The form of backup procedure required for a project will depend on local circumstances, the perceived value of the data and the levels of risk of losing data you are prepared to take. Carrying out an informal risk analysis can provide a good indication of backup needs.

Your risk analysis for planning a backup strategy for your research data

Is there any backup provision already in place?

Find out if your institution has an operational backup policy. Most universities have one for files held on a university network space. In most cases, their policies do not include your local drive; you must manually backup this drive if you use it for data storage. If you are not happy with the robustness of the solution you should carry out an independent backup of critical files.

Which systems to back up?

You need a strategy for all systems where data are held, including portable computers and devices, non-network computers and home-based computers.

It will be important to identify which information on these systems should be backed up. This could be all, some or just the parts that have changed. If your institution does not provide any system backup, you may need to take full responsibility for all your own backups.

What file formats to use?

Backups of master copies should ideally be in file formats that are suitable for long-term digital preservation, i.e. open or standard formats as opposed to proprietary ones.

How often should I back up my data?

Consider how often you make changes to your data, and which amount of changed data you are prepared to lose between backups. Consider backing up after each change to a data file or at regular intervals, such as daily or weekly.

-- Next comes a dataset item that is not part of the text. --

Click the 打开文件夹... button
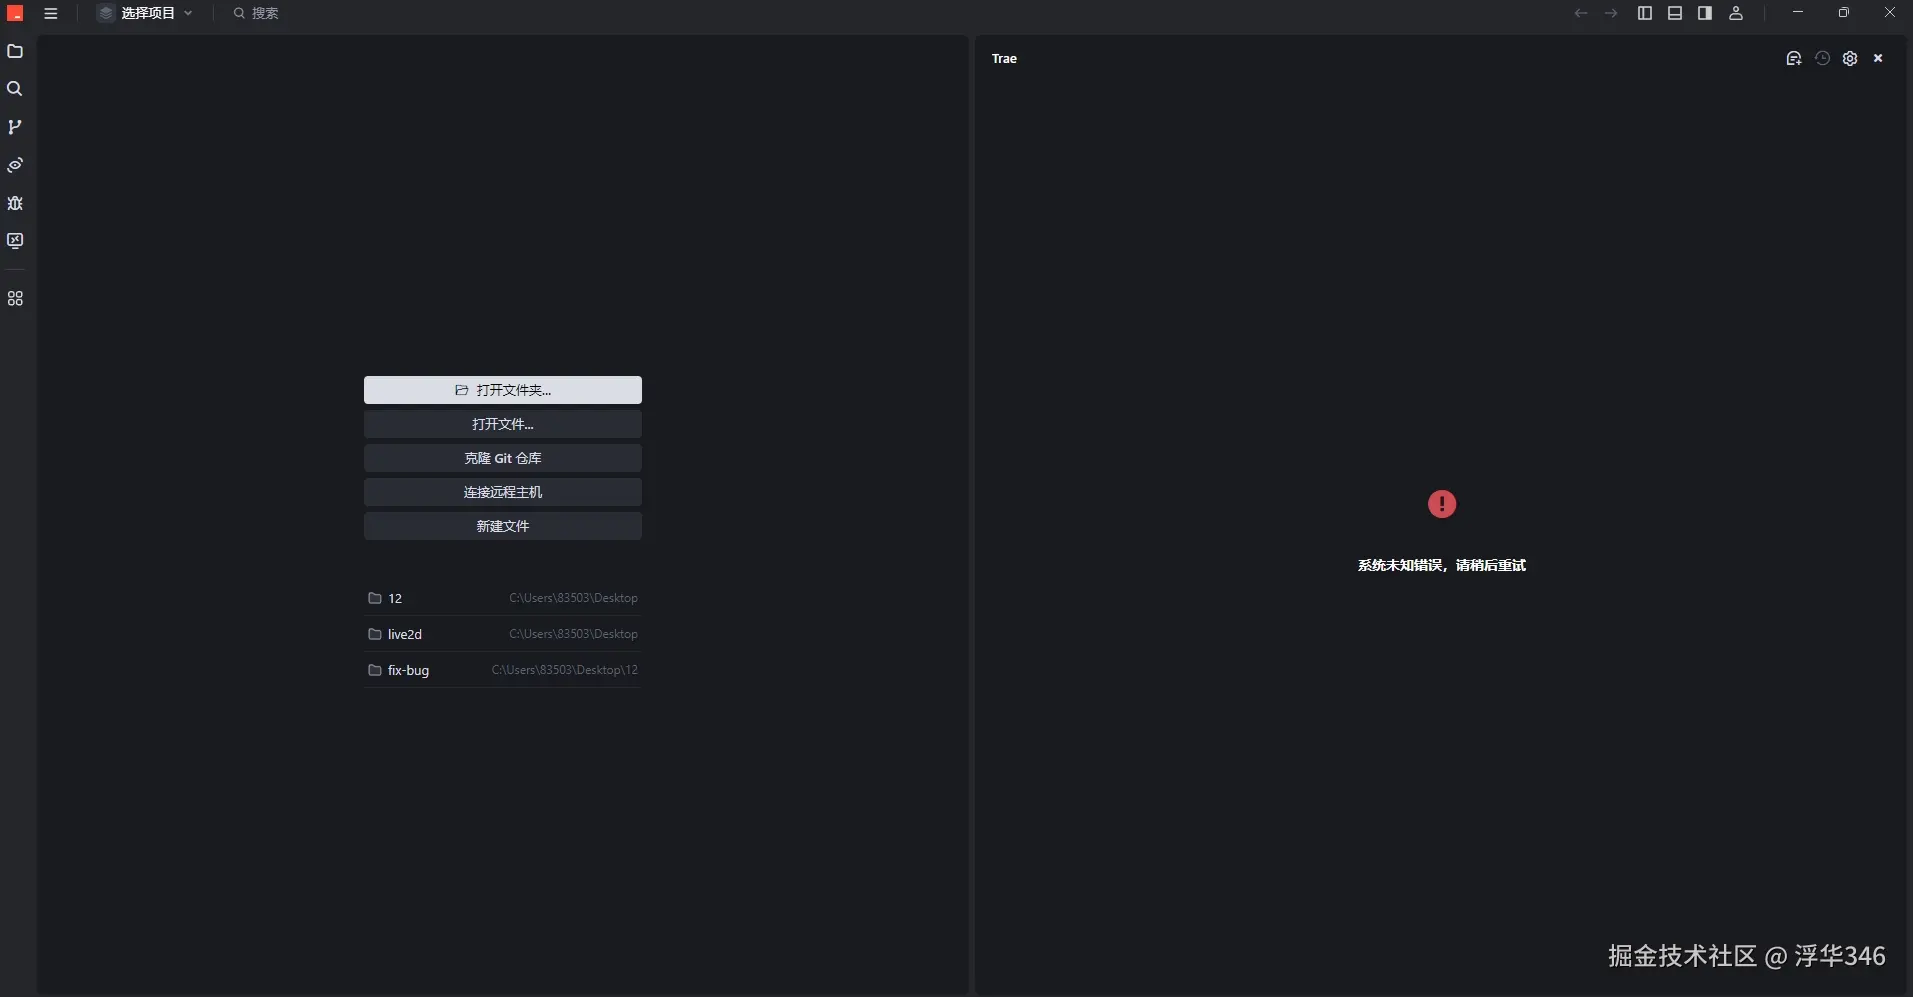click(502, 390)
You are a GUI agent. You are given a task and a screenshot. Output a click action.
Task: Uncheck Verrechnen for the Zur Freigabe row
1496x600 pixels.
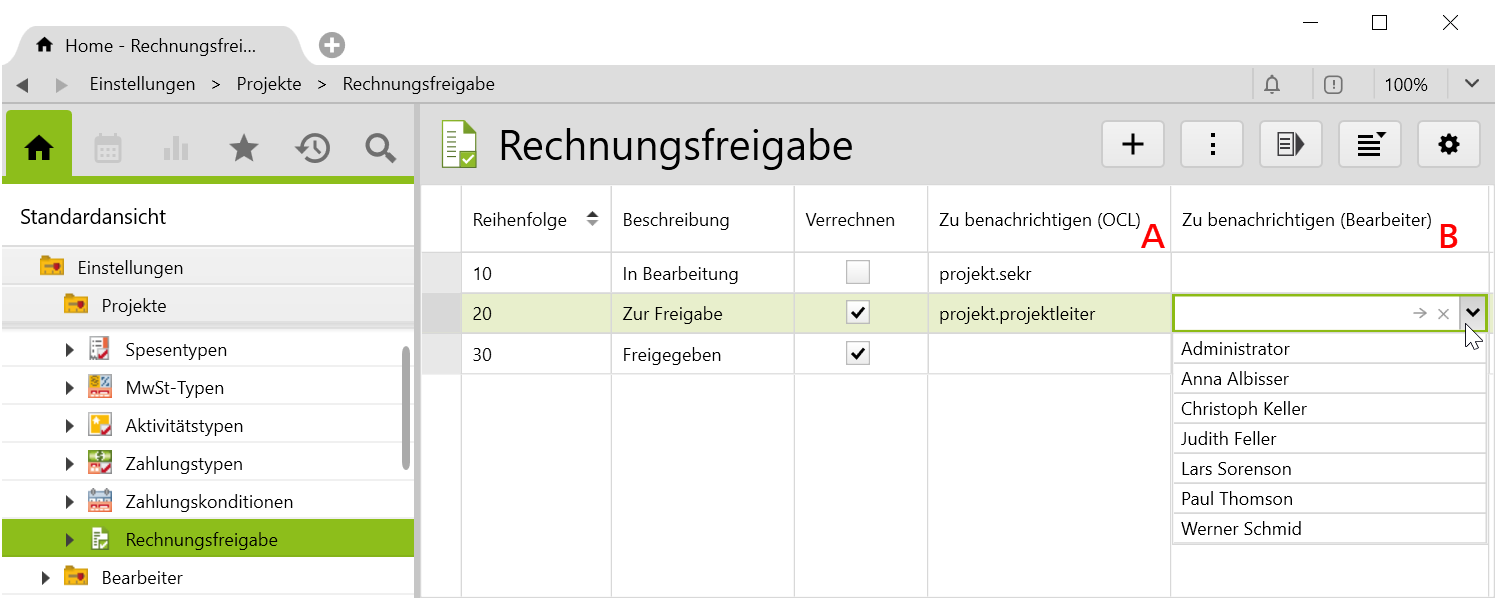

How many copies should be made?

Most back-up policies would recommend having at least three copies of the data, with at least one being stored offsite.

Where should I store my backups?

Depending on the form of backup and the risks associated with data loss, it is most convenient to keep backup files on a networked hard drive. For critical data, not available elsewhere, we would recommend that you also adopt offline storage on optical media, removable hard drives or magnetic tapes.

If you are backing up many small data files on a daily basis, copying them to a recordable DVD probably suffices. If you are making backups of very large quantities of data from a networked hard drive, a removable hard drive or even magnetic tape is probably more convenient. Never rely on pen drives for backup media.

Physical media should be safely stored in another location. Most manufacturers provide recommendations for the best storage conditions of physical media.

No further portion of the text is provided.